Chris Marchand served as editor of the Dryden Observer from August 2009 to April 2018.
Trout Forest Music Festival performers Shred Kelly jamming on stage with the D Rangers. Photos by Michael Christianson

By Michael Christianson

The Trout Forest Music Festival enjoyed great weather for its 20th year, offering good times on the beach at Ear Falls Waterfront Park.

The twentieth year of the Trout Forest Music Festival was the tie-dye anniversary.

To celebrate the milestone volunteers hand dyed 120 shirts for the volunteers to wear during their shifts and as you know from my previous articles, volunteers make the festival.

This year around 100 volunteers gave their time to help out the over 80 performers and 2000 patrons that made the annual Ear Falls event such a success.

Kathy Robinson is the chair person and volunteer coordinator for the festival and she knows first hand what makes the experience so special for her.

“It’s the people,” said Robinson. “I’ve just made such good friends and of course a lot of people come back every year. I’m talking about the patrons but I’m talking more about the volunteers and I’m so involved with the volunteers. It’s sort of a friendship you have for three days. It’s an intense time putting the festival together we call ourselves the trout family and it feels like that. Then everybody scatters, I mean there are a few people that are of course involved locally. It’s like you have a family reunion every year same time, that’s what it’s like. That’s what’s most gratifying for me plus to put on something like this is cool, to help do that and see it all come together, of course it takes a huge team. We have a wonderful music producer Devin Latimer he just has his finger on the pulse of talent and he’s so easy to work with.”

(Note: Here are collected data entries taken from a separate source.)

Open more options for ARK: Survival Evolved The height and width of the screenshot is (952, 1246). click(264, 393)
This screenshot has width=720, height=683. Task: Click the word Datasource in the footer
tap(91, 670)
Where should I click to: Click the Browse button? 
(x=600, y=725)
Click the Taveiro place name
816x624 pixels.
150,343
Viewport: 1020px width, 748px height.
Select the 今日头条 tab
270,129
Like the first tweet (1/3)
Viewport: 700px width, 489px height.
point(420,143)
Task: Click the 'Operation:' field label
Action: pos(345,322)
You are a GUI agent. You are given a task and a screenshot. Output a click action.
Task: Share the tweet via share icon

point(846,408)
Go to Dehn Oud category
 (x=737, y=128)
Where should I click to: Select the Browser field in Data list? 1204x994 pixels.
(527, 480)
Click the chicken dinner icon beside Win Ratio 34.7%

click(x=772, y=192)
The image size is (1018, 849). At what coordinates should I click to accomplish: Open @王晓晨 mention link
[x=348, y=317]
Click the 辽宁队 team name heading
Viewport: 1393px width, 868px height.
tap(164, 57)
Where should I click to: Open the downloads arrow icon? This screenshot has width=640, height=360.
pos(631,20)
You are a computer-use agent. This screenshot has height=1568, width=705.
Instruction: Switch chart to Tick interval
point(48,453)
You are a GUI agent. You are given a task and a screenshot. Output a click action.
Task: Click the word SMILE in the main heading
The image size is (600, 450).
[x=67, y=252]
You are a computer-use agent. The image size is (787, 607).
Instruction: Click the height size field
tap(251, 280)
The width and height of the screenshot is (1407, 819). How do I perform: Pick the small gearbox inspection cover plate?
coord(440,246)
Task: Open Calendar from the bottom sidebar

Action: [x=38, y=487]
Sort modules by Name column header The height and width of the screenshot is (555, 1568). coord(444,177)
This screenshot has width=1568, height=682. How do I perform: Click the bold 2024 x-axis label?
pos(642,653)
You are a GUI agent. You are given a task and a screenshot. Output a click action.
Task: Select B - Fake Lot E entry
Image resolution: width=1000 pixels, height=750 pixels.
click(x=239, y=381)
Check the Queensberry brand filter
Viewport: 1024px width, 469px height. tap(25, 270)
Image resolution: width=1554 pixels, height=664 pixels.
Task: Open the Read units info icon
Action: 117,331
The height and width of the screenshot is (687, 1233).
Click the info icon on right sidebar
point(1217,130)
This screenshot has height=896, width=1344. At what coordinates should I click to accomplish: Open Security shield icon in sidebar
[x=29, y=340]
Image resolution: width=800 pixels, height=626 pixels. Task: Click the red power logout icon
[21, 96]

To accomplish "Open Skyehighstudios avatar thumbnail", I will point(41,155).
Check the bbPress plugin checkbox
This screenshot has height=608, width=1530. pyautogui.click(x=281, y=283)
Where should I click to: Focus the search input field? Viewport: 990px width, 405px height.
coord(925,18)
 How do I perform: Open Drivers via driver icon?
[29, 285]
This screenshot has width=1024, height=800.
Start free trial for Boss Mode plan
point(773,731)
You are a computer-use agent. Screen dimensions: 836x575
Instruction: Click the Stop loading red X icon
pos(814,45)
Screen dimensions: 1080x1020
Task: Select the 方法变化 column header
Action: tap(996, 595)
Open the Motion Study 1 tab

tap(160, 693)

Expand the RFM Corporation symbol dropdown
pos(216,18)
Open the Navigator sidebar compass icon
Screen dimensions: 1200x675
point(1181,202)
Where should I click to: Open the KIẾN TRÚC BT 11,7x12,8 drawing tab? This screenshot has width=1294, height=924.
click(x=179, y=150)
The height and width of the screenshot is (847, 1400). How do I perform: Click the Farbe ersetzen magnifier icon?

Something happened Friday night that had those who were there recounting the story all weekend. Winnipeg based band The D Rangers were playing a late night show at Frank’s Tavern when the power went out. The band told everyone to pack in close under the tent next to the stage and continued to play their set acoustically. Once again displaying the perseverance of this festival.

Dancing away the afternoon near the main stage.

Aaron Goss, a member of The D Rangers, originally from Kenora has many fond memories over the years at the festival.

“One of the best I always love it,” said Goss. “This is one I come to most years even if I am not playing , this is one I always try to make it to and it’s a great one to play too. I think it’s the first festival we ever played as a band in maybe 2000 or 2001. I think this is our fourth time here. I’ve got a lot of friends and family being from the region, my parents always come here too. A bit of a homecoming in a lot of ways.”

Winnipeg-based band Federal Lights performs a Saturday afternoon set on the Trout Forest mainstage.

Saturday afternoon’s ‘Kanadiana Killers’ themed stage also felt like a reunion. The D Rangers jammed together with Shred Kelly whose singer, Sage McBride is also from Kenora but had not met Goss before the performance. Goss also said that The D Rangers singer Jaxon Haldane is also from Kenora and that’s where they met. McBride mentioned on stage it was a bit of a Beaver Brae reunion.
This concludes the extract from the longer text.